Los trastornos causados por la intolerancia a la lactosa son debidos a que la lactosa no digerida en el intestino delgado, pasa al intestino grueso. Allí es fermentada por las bacterias de la flora intestinal, produciendo gases.  Es importante detectar y tratar la intolerancia a la lactosa puesto que seguir tomando lactosa empeorará la lesión en la mucosa intestinal y agravará el problema.

También hay que decir que, con la edad, disminuye la presencia o la actividad de la lactasa en el intestino. De hecho este enzima es más activo en las primeras etapas de la vida, cuando la lactosa es un componente primordial en la dieta humana.

Intolerancia a la lactosa
El dolor abdominal es un síntoma frecuente de la intolerancia a la lactosa.

Factores que determinan la intolerancia a la lactosa

El primer factor es genético, puesto que hay personas que no producen el enzima lactasa. Existen, sin embargo, otros factores que pueden alterar la función de este enzima (es cuando hablamos de intolerancia secundaria):

  • Problemas intestinales producidos por virus, bacterias o parásitos (principalmente Giardia lamblia).
  • Intolerancia al gluten.
  • Enfermedad inflamatoria intestinal (enfermedad de Crohn).
  • Intolerancia a las proteínas de la leche de vaca o de las de soja.
  • Tratamientos de quimioterapia.
  • La toma de ciertos antibióticos.
  • El consumo excesivo de alcohol.
  • En general, situaciones que provoquen la destrucción del equilibrio de la flora intestinal.

Pautas dietéticas

Como existen diferentes grados de intolerancia, cuando la deficiencia de lactasa es parcial, se pueden tomar pequeñas cantidades de leche sin que se produzcan trastornos.

  • En el caso de intolerancia total, hay que evitar completamente la leche. Los bebés deberán tomar una leche adaptada que, en lugar de lactosa, contiene un hidrato de carbono llamado dextrinomaltosa.
  • Si la intolerancia a la lactosa es parcial, habrá que observar la cantidad de leche tolerada de forma individual y repartir la ingesta de leche en varias tomas.
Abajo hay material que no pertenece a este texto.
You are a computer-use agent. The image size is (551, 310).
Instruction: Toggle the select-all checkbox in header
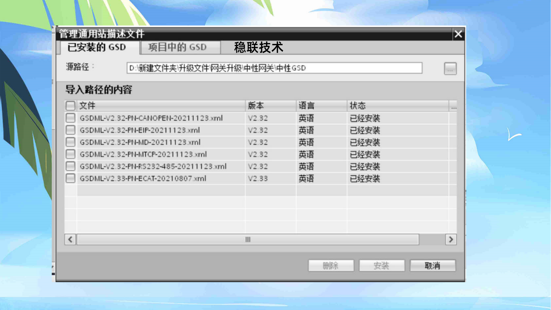click(x=70, y=106)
También se pueden consumir preparados enzimáticos que contengan lactasa.

Alimentos aconsejados

  • Para bebés, papillas infantiles no lacteadas.
  • Alimentos con calcio (sésamo, almendras, berro, col rizada, perejil, higos secos…) y vitamina D para garantizar la reconstrucción de la masa ósea.
  • Leches vegetales (leches de soja, avellana, almendra, arroz…).
  • Tofu.
  • Postres no lácteos con soja.
  • Tortas de arroz.
  • Legumbres.
  • Verduras.

Alimentos permitidos (según el grado de intolerancia a la lactosa)

  • Yogur, ya que contiene bacterias que ayudan a digerir la lactosa.
  • Quesos curados.
  • Otras leches fermendadas (kéfir).

Alimentos a evitar

  • Leche de vaca.
  • Batidos de leche.
  • Queso fresco.
  • Cremas de leche.
  • Postres lácteos (arroz  con leche, natillas, flanes…).
  • Salsas elaboradas con leche como la bechamel.

Plantas medicinales

No hay una planta específica para el tratamiento de la intolerancia a la lactosa, pero se puede favorecer la recuperación de los trastornos digestivos e intestinales con plantas medicinales de acción digestiva (manzanilla, anís verde, regaliz y hierba luisa) y con regeneradoras de la flora intestinal (semillas de lino, zaragatona y aloe vera).

Para restablecer el equilibrio de la flora intestinal, también se recomiendan los probióticos y prebióticos.